Mr Biden now holds the record for the length of time a president in recent history has not held a formal press conference. He has also not set a date for a first address to a joint session of Congress.
Unlike Mr Trump and his non-stop rallies, Mr Biden has also barely travelled the country.
And his social media output is restricted to a stream of gentle encouragement and polite pleas for unity. No insults, no tirades, not even nerve-jangling use of block capitals and multiple explanation marks – but not much news either.
If detractors paint Mr Biden as hiding, supporters see the school swot who skips parties to stay in the library, working harder than everyone and getting better results.
Certainly Mr Biden came into office knowing that he’d rise and fall on ending the coronavirus nightmare and putting the economy back on its feet. And he appears to have stuck to his plan.
“That’s where his time, energy, his focus has been,” White House press secretary Jen Psaki said. “I think the American people would certainly understand.”
With the passage of the Covid-19 relief Bill this week, the stealthy President will start appearing rather more on the public’s radar.
Thursday will feature his first primetime television address, marking the anniversary of the start to the Covid-19 crisis in the US, where more than half a million people have died – a world record.

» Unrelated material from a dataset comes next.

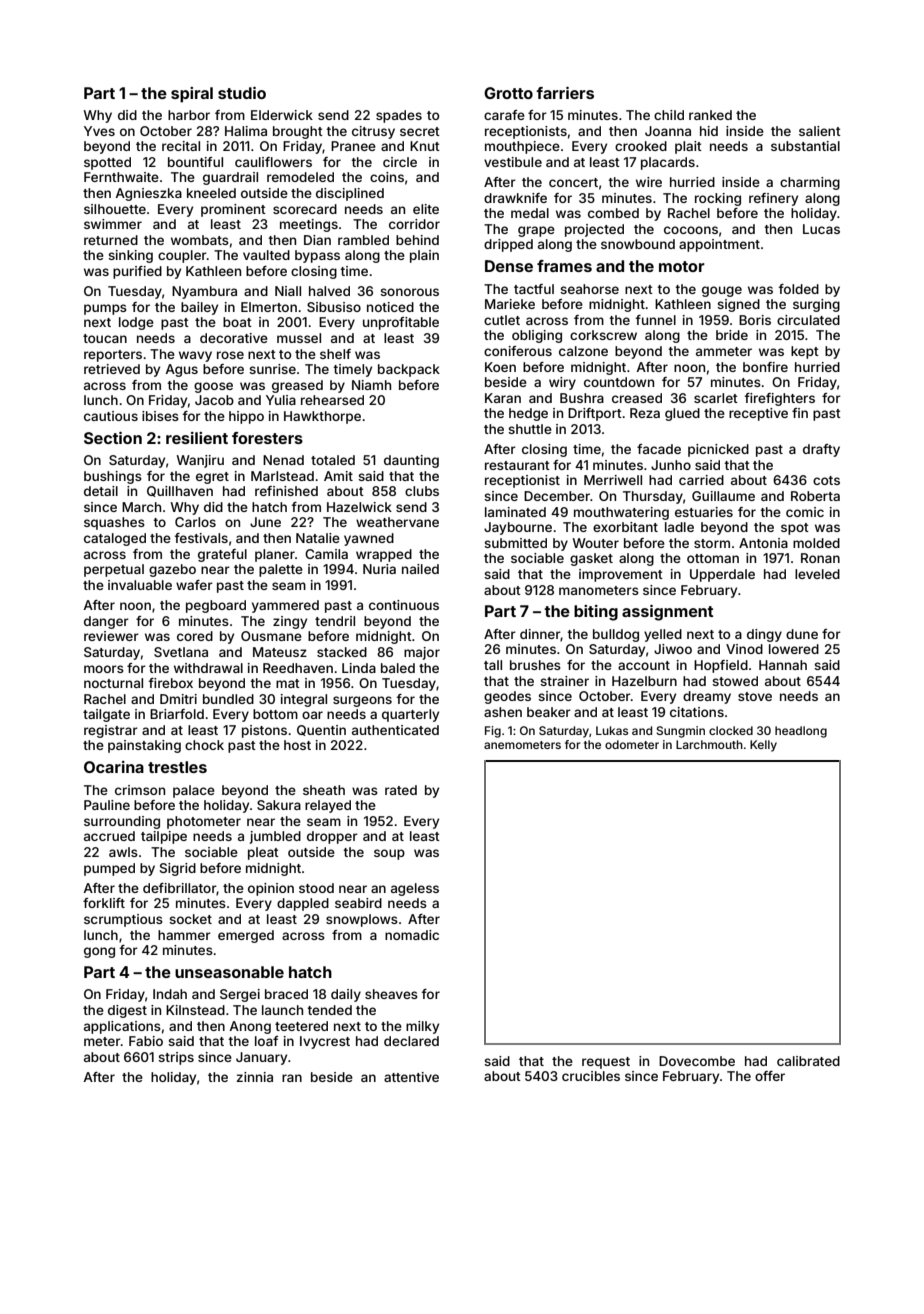 Image resolution: width=924 pixels, height=1314 pixels. I want to click on ranked, so click(710, 115).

The press conference will take place by the end of the month, Ms Psaki says, noting that he has taken questions from journalists in dozens of smaller, more hurried settings.
The address to Congress and trips out of Washington are also being discussed, she says.
Why come out from under cover?
In revealing comments, Mr Biden recently recalled his work with Mr Barack Obama crafting a rescue package to counter the Great Recession of 2008.
They had “literally saved America from a depression”, he said, but squandered the political momentum, then took a pounding in the 2010 mid-term congressional elections.
“We didn’t adequately explain what we had done. Barack was so modest, he didn’t want to take, as he said, a ‘victory lap’,” Mr Biden said.
“I kept saying, ‘Tell people what we did.'” With an experienced eye on his Democrats keeping their slim congressional majority in the 2022 mid-terms, Mr Biden doesn’t want to make that same mistake twice.